On Tuesday, the Bulletin of the Atomic Scientists unveiled their annual resetting of the Doomsday Clock, which is meant to visually represent how close the experts at the organization feel that the world is to ending. Reflecting a cavalcade of existential risks ranging from worsening nuclear tensions to climate change to the rise of autocracy, the hands were set to 85 seconds to midnight, four seconds closer than in 2025 and the closest the clock has ever been to striking 12.

The day before, Anthropic CEO Dario Amodei — who may as well be the field of artificial intelligence’s philosopher-king — published a 19,000-word essay entitled “The Adolescence of Technology.” His takeaway: “Humanity is about to be handed almost unimaginable power, and it is deeply unclear whether our social, political and technological systems possess the maturity to wield it.”

Should we fail this “serious civilizational challenge,” as Amodei put it, the world might well be headed for the pitch black of midnight. (Disclosure: Future Perfect is funded in part by the BEMC Foundation, whose major funder was also an early investor in Anthropic; they don’t have any editorial input into our content.)

As I’ve said before, it’s boom times for doom times. But examining these two very different attempts at communicating existential risk — one very much a product of the mid-20th century, the other of our own uncertain moment — presents a question. Who should we listen to? The prophets shouting outside the gates? Or the high priest who also runs the temple?

The Doomsday Clock has been with us so long — it was created in 1947, just two years after the first nuclear weapon incinerated Hiroshima — that it’s easy to forget how radical it was. Not just the Clock itself, which may be one of the most iconic and effective symbols of the 20th century, but the people who made it.

The Bulletin of the Atomic Scientists was founded immediately after the war by scientists like J. Robert Oppenheimer — the very men and women who had created the bomb they now feared. That lent an unparalleled moral clarity to their warnings. At a moment of uniquely high levels of institutional trust, here were people who knew more about the workings of the bomb than anyone else, desperately telling the public that we were on a path to nuclear annihilation.

The Bulletin scientists had the benefit of reality on their side. No one, after Hiroshima and Nagasaki, could doubt the awful power of these bombs. As my colleague Josh Keating wrote earlier this week, by the late 1950s there were dozens of nuclear tests being conducted around the world each year. That nuclear weapons, especially at that moment, presented a clear and unprecedented existential risk was essentially inarguable, even by the politicians and generals building up those arsenals.

## Exercise set
a - In the passage on the Doomsday Clock, how close to midnight were the clock's hands set this year?
b - List the existential risks that the passage on the Doomsday Clock says this year's setting reflects.
c - For each statement, say whether it agrees with the passage on the Doomsday Clock: (i) The Doomsday Clock was created in 1947. (ii) Amodei's essay runs about 10,000 words. (iii) The Bulletin of the Atomic Scientists was founded by scientists who had built the bomb.
Use only the passage on the Doomsday Clock to answer.

## Study material
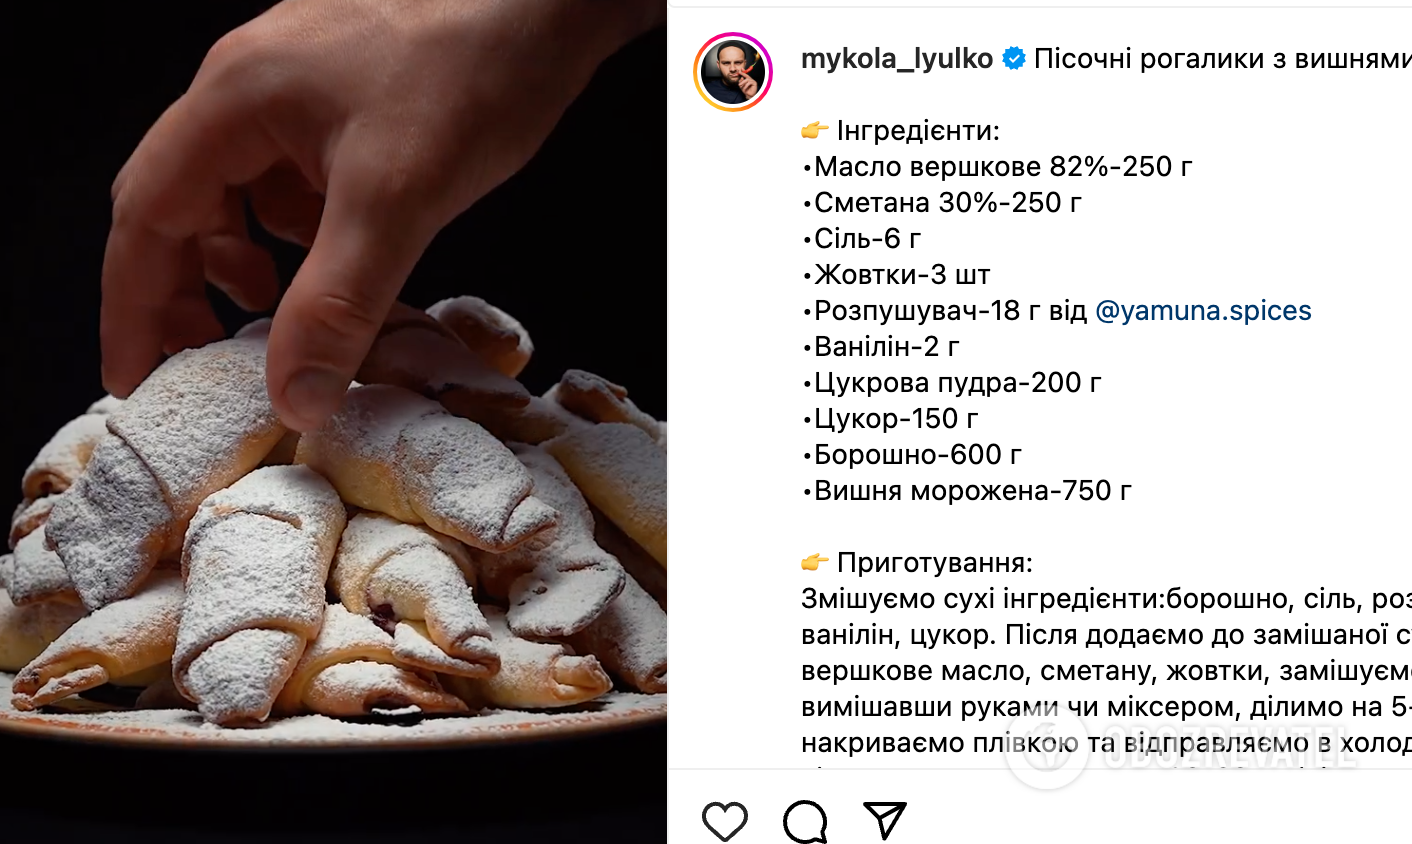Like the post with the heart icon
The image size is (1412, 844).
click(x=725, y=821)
* * *
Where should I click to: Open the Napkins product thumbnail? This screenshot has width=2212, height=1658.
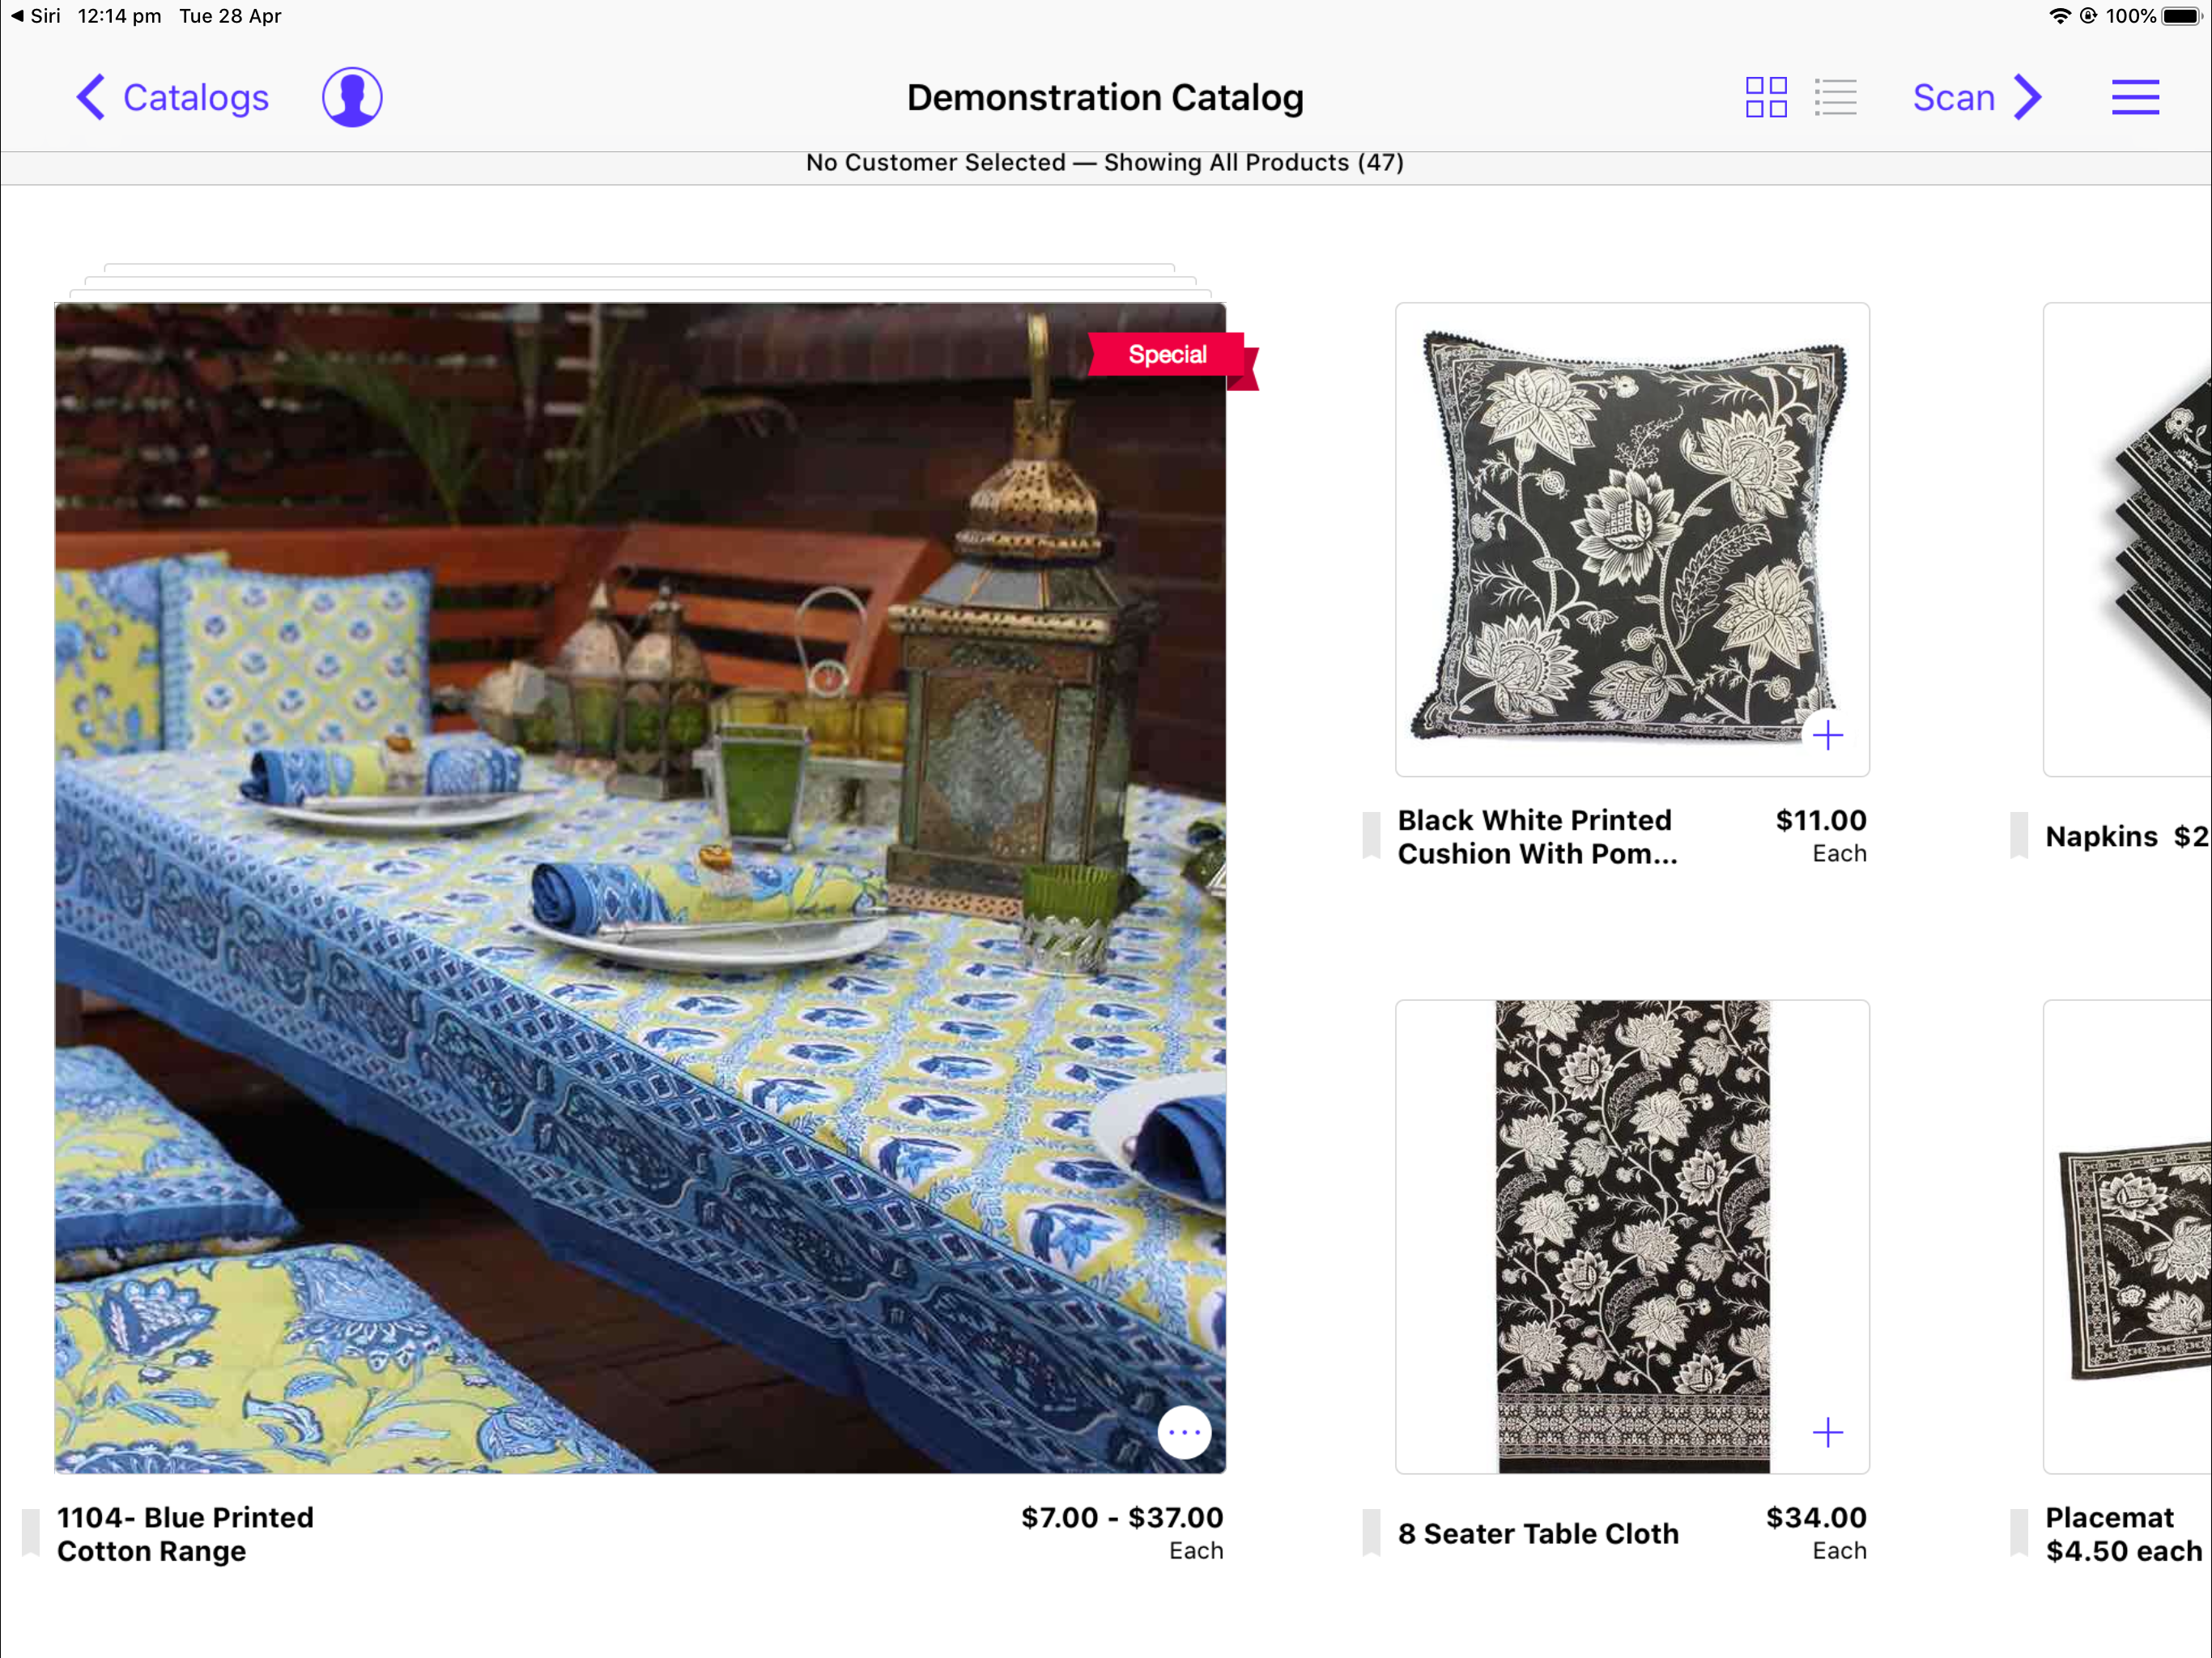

## Exercise responses
a - 85 seconds to midnight.

b - Worsening nuclear tensions, climate change, and the rise of autocracy.

c -
(i) Yes: "it was created in 1947"
(ii) No: "a 19,000-word essay"
(iii) Yes: "founded immediately after the war by scientists like J. Robert Oppenheimer — the very men and women who had created the bomb they now feared"